Can the feds combat the germs? Since the first reports of an outbreak of E. coli-related illnesses traced to fresh, bagged spinach, this deadly strain of bacteria has led to three deaths and approximately 200 illnesses nationwide. According to the federal government, food poisoning linked to these and other microorganisms afflict 76 million Americans and claim 5,000 lives.
This new biological enemy isn't linked to Al Queda. Yet, while cases of food poisoning normally fall within the province of the Food and Drug Administration and Center for Disease Control, these germs are now under investigation by the FBI.
With billions of germs lurking within our borders, the G-Men may need to add a few more agents.
Federal officials investigating the spinach outbreak have narrowed their search to a handful of ranches in California’s Salinas Valley and appear to be focusing on wild hogs as the cause of contamination. The outbreak seems to be over and Popeye’s favorite food is making its way back onto store shelves and restaurant menus. But will consumers buy it? Americans may want their spinach back, but they also want an answer to an important question: On whom can we rely to protect us from future outbreaks of contamination and food-borne illness?
First, it’s clear we can’t rely on growers of fresh produce to protect us 100 percent of the time. Modern farming operations – especially the larger ones -- already employ strict standards and safeguards designed to keep food free of pathogens. And most often they work: Americans’ food is not only the least expensive, but also the safest, in the history of humankind.
However, there is a limit to how safe we can make agriculture, given that it is an outdoor activity and subject to all manner of unpredictable challenges. If the goal is to make a field 100 percent safe from contamination, the only solution that guarantees this is to pave it over and build a parking lot on it. But we’d only be trading very rare agricultural mishaps for fender-benders.
It has also become painfully clear that we can’t rely on processors to remove the pathogens from food in every case. This most recent outbreak of illness demonstrated that our faith in processor labels such as “triple washed” and “ready to eat” must be tempered with at least a little skepticism. Processors were quick to proclaim the cleanliness of their own operations and deflect blame toward growers. But all of those in the food chain share responsibility for food safety and quality.
In fairness to processors, there is ample evidence to suggest that no amount of washing will rid all pathogens from produce. The reason is that the contamination may occur not on the plant, but in it. Exposure to E. coli or other microorganisms at key stages of the growing process may allow them to be taken into the plant and actually incorporated into cells.
Citing this, advocates of food irradiation have stepped forward to claim that their technology can provide the assurance consumers demand and deserve.
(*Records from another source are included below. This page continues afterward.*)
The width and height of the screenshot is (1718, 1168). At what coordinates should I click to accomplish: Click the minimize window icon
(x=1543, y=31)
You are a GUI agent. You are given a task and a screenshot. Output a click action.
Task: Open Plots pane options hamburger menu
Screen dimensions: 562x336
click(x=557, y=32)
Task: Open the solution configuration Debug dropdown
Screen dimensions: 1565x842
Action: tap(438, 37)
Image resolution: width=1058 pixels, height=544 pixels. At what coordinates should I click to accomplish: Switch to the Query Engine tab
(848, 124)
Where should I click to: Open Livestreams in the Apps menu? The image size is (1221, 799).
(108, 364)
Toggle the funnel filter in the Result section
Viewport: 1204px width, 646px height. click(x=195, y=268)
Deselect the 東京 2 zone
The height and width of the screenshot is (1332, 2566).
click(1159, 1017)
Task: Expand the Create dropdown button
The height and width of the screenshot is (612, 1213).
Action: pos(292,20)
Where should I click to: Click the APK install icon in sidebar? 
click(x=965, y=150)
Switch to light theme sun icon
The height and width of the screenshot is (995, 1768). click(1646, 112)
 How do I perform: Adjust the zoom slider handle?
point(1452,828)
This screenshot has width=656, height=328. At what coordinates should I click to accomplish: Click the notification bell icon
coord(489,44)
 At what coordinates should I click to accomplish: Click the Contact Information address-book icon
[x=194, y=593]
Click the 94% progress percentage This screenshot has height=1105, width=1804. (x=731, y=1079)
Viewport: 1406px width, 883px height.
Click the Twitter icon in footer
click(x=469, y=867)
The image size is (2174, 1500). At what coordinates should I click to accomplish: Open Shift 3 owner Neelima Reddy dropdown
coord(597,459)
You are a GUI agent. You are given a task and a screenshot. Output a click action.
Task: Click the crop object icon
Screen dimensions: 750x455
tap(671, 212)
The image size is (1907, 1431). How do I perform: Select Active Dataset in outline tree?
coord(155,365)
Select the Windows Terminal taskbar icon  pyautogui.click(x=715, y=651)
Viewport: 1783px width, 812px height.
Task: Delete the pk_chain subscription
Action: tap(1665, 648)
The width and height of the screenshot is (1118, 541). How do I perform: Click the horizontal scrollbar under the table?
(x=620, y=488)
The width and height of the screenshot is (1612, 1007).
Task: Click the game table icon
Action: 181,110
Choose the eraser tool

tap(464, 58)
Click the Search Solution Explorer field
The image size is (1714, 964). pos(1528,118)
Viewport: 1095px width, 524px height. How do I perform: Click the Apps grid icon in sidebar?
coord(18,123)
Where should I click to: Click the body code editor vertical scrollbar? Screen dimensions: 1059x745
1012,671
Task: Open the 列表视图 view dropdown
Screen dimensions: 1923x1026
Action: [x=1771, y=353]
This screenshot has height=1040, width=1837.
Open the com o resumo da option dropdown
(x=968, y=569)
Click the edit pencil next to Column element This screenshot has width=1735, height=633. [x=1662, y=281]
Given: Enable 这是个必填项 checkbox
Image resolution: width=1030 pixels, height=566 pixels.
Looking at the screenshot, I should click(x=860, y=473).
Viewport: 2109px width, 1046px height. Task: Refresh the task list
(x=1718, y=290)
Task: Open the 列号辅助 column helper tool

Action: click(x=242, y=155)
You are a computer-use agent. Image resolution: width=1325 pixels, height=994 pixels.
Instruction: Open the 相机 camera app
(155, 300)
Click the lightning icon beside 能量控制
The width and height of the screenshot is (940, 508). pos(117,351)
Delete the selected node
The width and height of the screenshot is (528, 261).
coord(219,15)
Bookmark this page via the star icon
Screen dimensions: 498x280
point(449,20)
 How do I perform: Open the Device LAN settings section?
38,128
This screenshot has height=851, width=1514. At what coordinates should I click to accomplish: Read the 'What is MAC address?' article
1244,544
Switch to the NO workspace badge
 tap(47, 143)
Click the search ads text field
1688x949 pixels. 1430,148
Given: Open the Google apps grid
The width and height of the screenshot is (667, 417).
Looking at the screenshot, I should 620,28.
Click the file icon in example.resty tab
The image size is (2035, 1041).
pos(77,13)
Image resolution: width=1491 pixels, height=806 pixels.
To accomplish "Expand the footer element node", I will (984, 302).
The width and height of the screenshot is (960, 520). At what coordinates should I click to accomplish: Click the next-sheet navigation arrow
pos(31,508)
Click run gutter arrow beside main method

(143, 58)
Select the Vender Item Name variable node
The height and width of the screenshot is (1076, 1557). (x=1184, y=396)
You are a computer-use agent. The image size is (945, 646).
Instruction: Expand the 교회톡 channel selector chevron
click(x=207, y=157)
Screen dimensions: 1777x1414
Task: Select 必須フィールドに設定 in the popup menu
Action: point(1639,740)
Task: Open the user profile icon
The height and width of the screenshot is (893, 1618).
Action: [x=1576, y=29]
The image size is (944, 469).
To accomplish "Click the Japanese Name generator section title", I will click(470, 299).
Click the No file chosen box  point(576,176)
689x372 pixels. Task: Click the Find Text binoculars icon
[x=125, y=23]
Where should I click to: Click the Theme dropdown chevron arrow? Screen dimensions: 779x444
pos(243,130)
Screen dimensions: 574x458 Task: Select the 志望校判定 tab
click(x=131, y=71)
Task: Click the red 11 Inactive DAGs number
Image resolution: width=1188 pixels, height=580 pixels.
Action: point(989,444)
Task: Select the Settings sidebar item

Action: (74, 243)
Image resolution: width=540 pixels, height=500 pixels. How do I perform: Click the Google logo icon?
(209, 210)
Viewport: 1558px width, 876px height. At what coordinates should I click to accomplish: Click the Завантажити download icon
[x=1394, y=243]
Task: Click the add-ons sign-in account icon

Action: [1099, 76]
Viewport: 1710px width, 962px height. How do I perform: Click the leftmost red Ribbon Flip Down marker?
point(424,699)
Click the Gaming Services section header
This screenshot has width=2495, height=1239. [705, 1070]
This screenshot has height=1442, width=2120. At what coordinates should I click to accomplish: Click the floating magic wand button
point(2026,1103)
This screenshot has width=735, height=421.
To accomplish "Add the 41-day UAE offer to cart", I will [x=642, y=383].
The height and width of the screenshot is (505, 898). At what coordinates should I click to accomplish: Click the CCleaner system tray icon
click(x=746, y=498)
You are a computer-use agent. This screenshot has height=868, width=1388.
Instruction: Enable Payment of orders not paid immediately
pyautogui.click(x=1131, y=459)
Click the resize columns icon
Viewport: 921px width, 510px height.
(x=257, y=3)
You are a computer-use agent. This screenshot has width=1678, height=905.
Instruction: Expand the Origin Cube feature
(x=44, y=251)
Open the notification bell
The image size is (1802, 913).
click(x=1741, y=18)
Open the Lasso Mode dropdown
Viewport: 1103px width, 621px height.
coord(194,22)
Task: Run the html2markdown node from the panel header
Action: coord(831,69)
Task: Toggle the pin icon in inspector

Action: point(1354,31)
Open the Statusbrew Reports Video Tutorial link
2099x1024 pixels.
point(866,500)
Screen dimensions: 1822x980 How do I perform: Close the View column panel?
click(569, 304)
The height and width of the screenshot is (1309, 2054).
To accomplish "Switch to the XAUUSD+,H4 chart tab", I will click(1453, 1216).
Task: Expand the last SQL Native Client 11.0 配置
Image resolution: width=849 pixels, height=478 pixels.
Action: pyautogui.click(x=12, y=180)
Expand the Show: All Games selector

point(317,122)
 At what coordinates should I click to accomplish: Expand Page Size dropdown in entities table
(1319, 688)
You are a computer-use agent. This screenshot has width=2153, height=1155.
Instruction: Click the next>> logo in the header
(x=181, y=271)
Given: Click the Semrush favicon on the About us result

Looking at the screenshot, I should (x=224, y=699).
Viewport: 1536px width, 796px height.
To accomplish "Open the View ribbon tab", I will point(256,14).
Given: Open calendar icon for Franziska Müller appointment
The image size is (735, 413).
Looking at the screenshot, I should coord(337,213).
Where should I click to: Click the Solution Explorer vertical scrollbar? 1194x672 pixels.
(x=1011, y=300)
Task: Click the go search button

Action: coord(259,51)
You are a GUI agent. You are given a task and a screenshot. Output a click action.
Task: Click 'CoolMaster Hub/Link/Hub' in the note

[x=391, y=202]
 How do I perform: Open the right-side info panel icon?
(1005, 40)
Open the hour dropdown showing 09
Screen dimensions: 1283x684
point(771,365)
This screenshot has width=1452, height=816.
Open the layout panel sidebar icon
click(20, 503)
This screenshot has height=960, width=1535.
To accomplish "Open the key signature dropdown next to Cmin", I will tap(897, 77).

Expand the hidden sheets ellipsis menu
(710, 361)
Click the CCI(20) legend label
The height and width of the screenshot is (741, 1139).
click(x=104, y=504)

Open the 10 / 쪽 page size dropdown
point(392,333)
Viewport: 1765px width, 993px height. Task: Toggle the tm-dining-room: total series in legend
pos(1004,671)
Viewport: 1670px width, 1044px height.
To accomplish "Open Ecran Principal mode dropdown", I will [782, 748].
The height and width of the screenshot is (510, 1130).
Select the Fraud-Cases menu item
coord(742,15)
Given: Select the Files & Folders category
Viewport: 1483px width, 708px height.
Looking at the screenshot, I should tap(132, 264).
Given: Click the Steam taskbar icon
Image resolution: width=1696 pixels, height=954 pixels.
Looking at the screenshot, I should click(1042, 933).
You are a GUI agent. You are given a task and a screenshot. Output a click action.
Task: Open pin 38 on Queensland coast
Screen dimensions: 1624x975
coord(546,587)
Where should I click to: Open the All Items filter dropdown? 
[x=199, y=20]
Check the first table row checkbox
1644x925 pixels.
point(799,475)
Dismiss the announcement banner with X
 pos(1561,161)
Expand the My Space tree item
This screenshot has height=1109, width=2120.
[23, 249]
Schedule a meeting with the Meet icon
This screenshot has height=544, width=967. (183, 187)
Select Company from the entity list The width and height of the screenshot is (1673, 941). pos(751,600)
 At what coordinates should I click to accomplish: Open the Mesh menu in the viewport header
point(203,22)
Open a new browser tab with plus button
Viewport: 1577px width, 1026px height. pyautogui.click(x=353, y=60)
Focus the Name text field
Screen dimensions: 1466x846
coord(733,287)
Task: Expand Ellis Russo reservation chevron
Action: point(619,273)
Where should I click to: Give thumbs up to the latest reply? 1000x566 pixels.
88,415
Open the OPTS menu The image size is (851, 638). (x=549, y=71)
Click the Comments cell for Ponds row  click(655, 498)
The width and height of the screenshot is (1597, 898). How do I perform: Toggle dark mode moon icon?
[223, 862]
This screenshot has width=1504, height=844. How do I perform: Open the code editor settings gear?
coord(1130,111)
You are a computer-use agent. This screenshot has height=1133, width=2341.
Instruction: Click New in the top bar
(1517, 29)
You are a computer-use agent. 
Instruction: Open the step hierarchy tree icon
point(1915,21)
To be sure, irradiation is an important tool to promote food safety and is vastly under-used, largely due to opposition from the organic food lobby and government over-regulation.
But irradiation is no panacea. Although it quite neatly kills the bacteria, it does not inactivate the potent toxins secreted by certain bacteria such as Staphylococcus aureus and Clostridium botulinum. This is a distinction you’d keenly appreciate should you become infected.
So, if consumers can’t be protected by growers or processors or even irradiation, what can protect them?
There is technology available today that can inhibit microorganisms’ ability to grow within plant cells and block the synthesis of the bacterial toxins. This same technology can be employed to produce antibodies that can be administered to infected patients to neutralize the toxins, and can even be used to produce therapeutic proteins that are safe and effective treatments for diarrhea, the primary symptom of food poisoning.
But don’t expect your favorite organic producer to embrace this triple-threat technology, even if it would keep his customers from getting sick. Why? The technology in question is biotechnology, or gene-splicing -- an advance the organic lobby has vilified and rejected at every turn.
For organic marketers, the irony is more bitter than fresh-picked radicchio. The technology that affords them the best method of safeguarding their customers is the one they’ve fought hardest to forestall and confound.
Perhaps in the wake of at least three deaths and 200 illnesses from the recent E. coli outbreak (and also one of Salmonella typhimurium), the organic lobby will rethink its opposition to biotechnology. Perhaps they will undertake a meaningful examination of the ways in which this technology can save lives and advance their industry.
I’m not betting the farm on it. After all, admitting you’re wrong is hard. Blaming others is easy.
Henry I. Miller, a physician and fellow at the Hoover Institution, headed the FDA’s Office of Biotechnology from 1989 to 1993. Barron’s selected his most recent book, "The Frankenfood Myth..." one of the 25 Best Books of 2004.